DATA EXTRACTS
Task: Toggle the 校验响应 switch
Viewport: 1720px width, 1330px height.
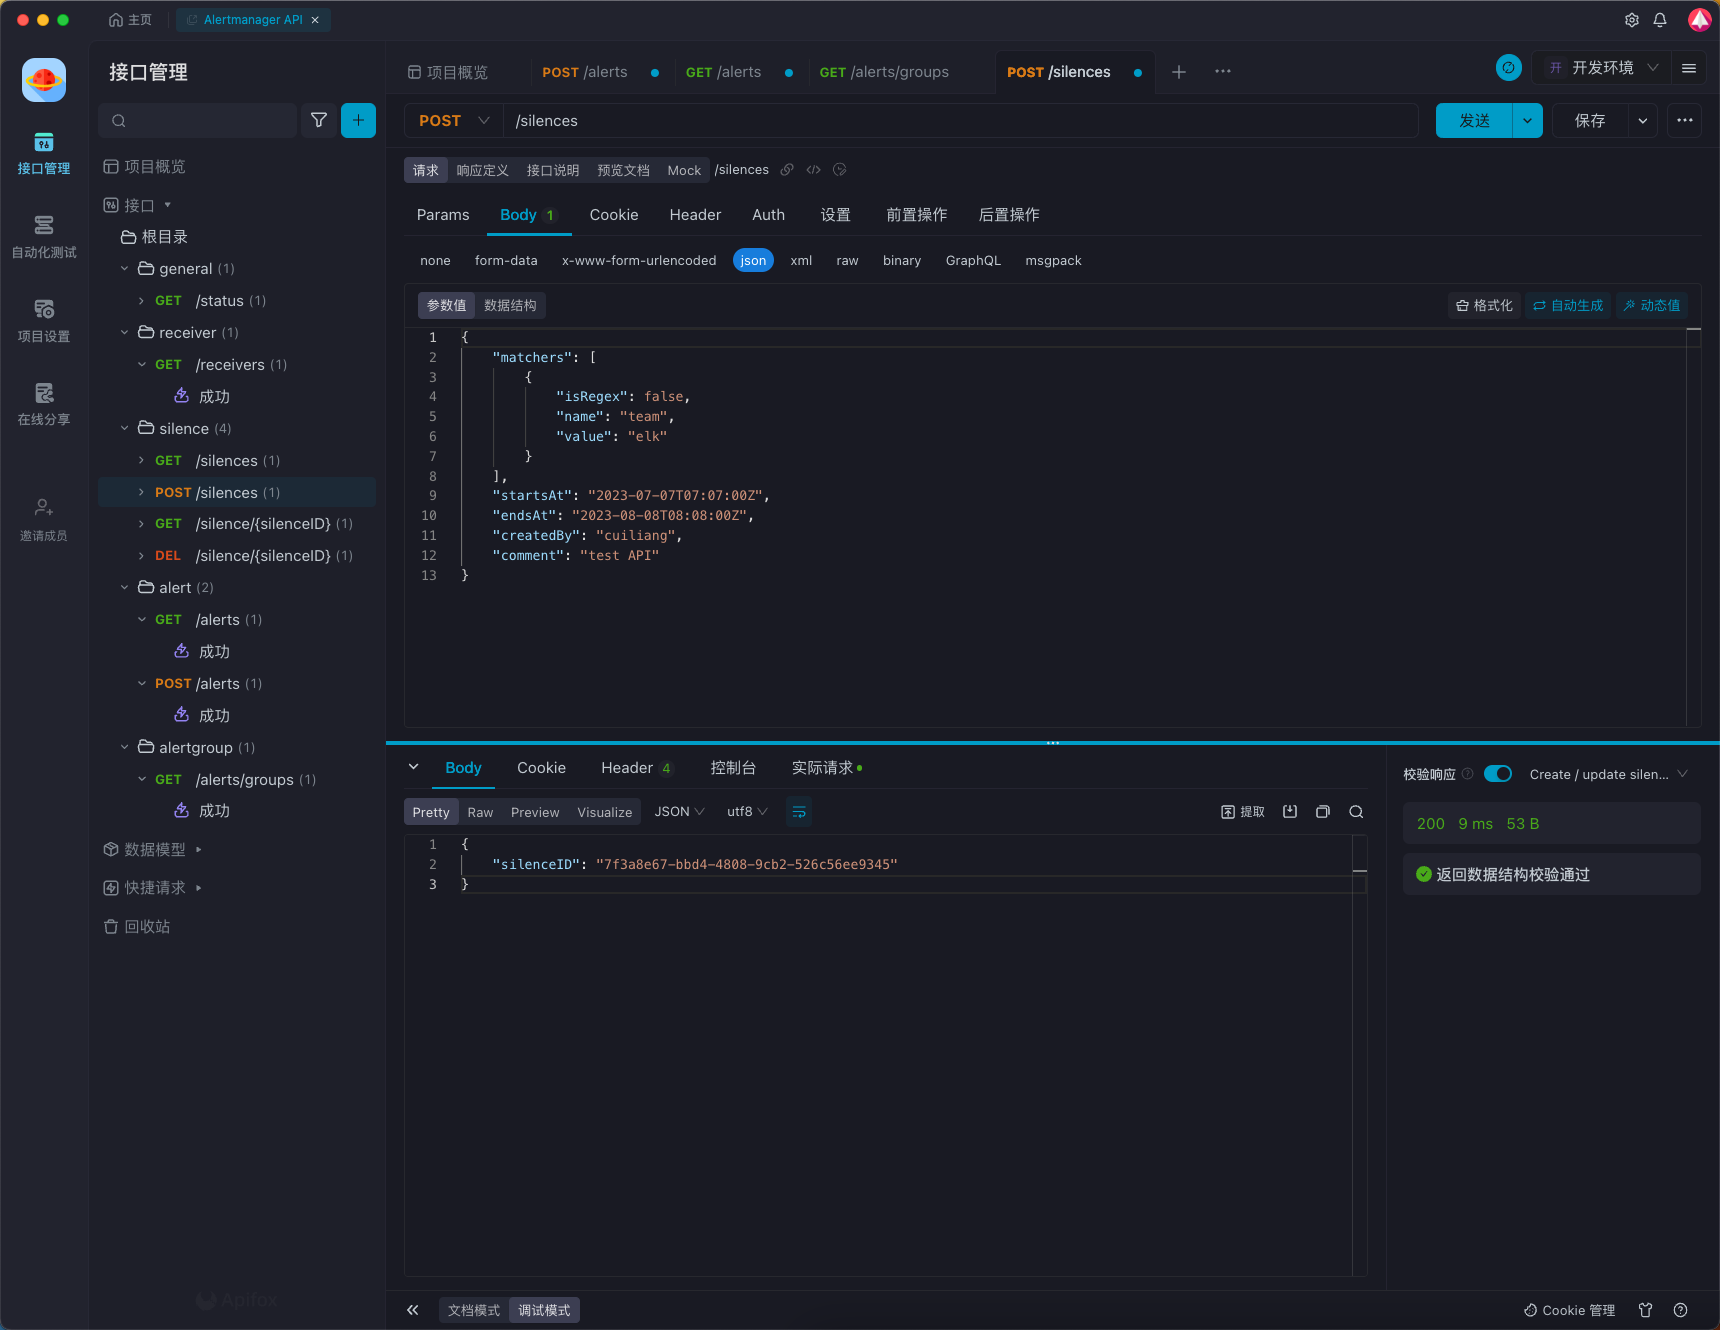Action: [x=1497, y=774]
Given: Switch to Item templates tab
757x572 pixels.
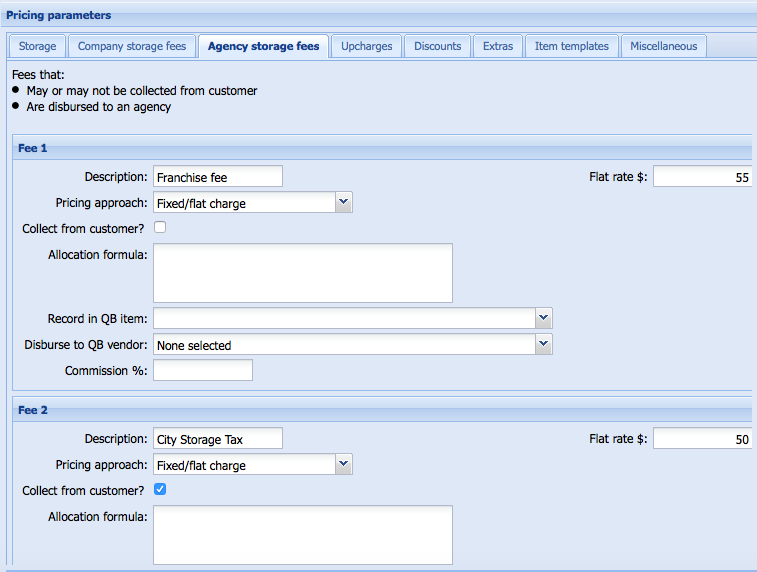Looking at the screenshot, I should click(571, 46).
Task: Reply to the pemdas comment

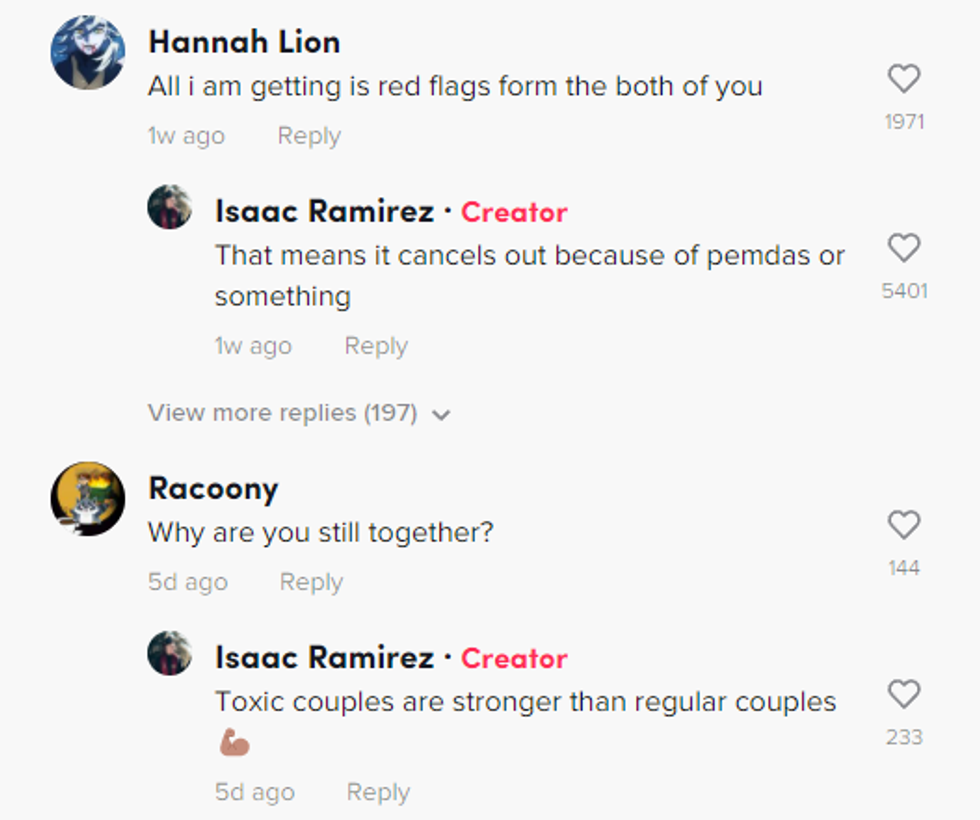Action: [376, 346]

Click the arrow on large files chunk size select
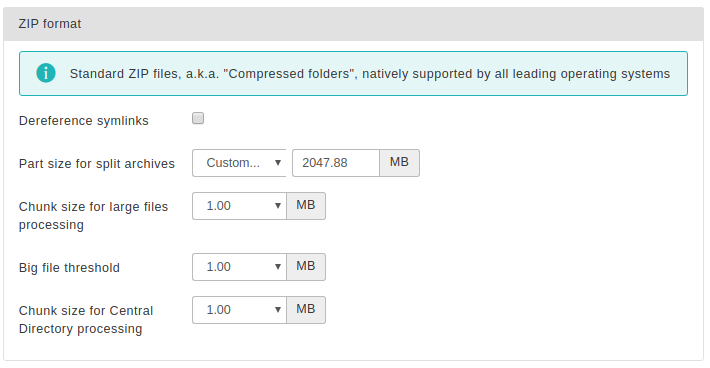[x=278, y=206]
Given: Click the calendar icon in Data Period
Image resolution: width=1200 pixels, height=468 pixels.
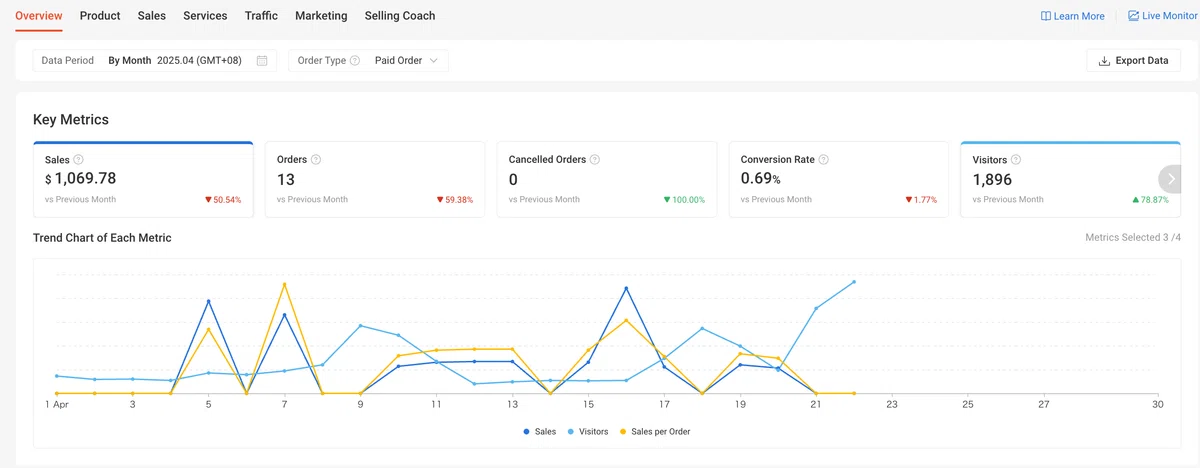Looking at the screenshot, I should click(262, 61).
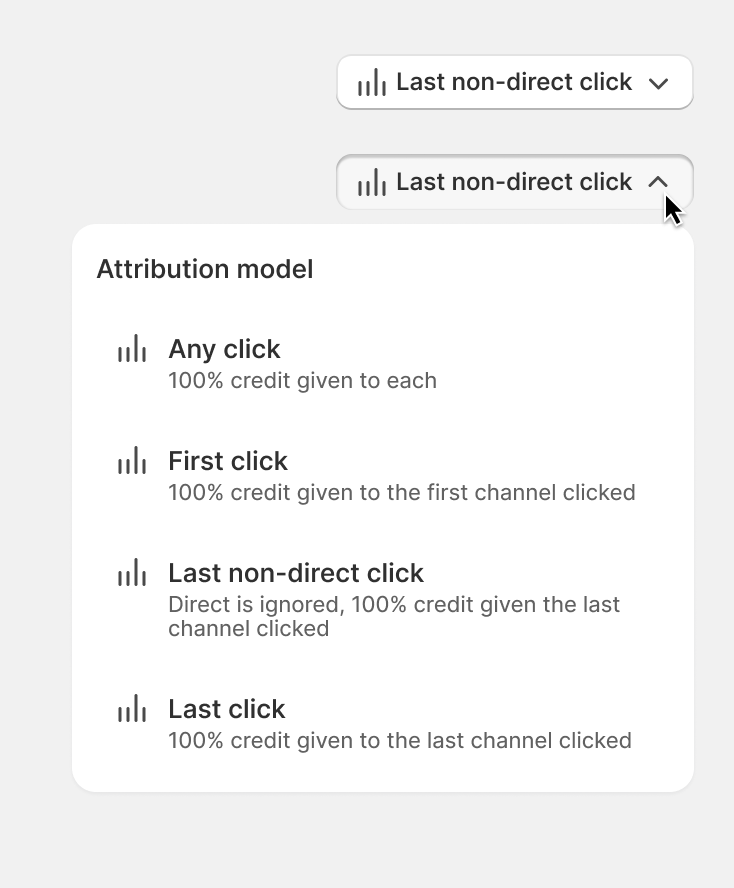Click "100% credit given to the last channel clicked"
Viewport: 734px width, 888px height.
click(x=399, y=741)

EXERCISE GOAL
What the reply must contain is an exact transcription of the data above and none of its pictures.

FINISHED TASK
Task: Toggle the 校验响应 switch
Viewport: 1720px width, 1330px height.
Action: [x=1497, y=774]
Given: Switch to Item templates tab
757x572 pixels.
Looking at the screenshot, I should click(571, 46).
Task: Reply to the pemdas comment

Action: [376, 346]

Click the arrow on large files chunk size select
[x=278, y=206]
Given: Click the calendar icon in Data Period
Image resolution: width=1200 pixels, height=468 pixels.
Looking at the screenshot, I should click(262, 61).
Click "100% credit given to the last channel clicked"
Viewport: 734px width, 888px height.
click(x=399, y=741)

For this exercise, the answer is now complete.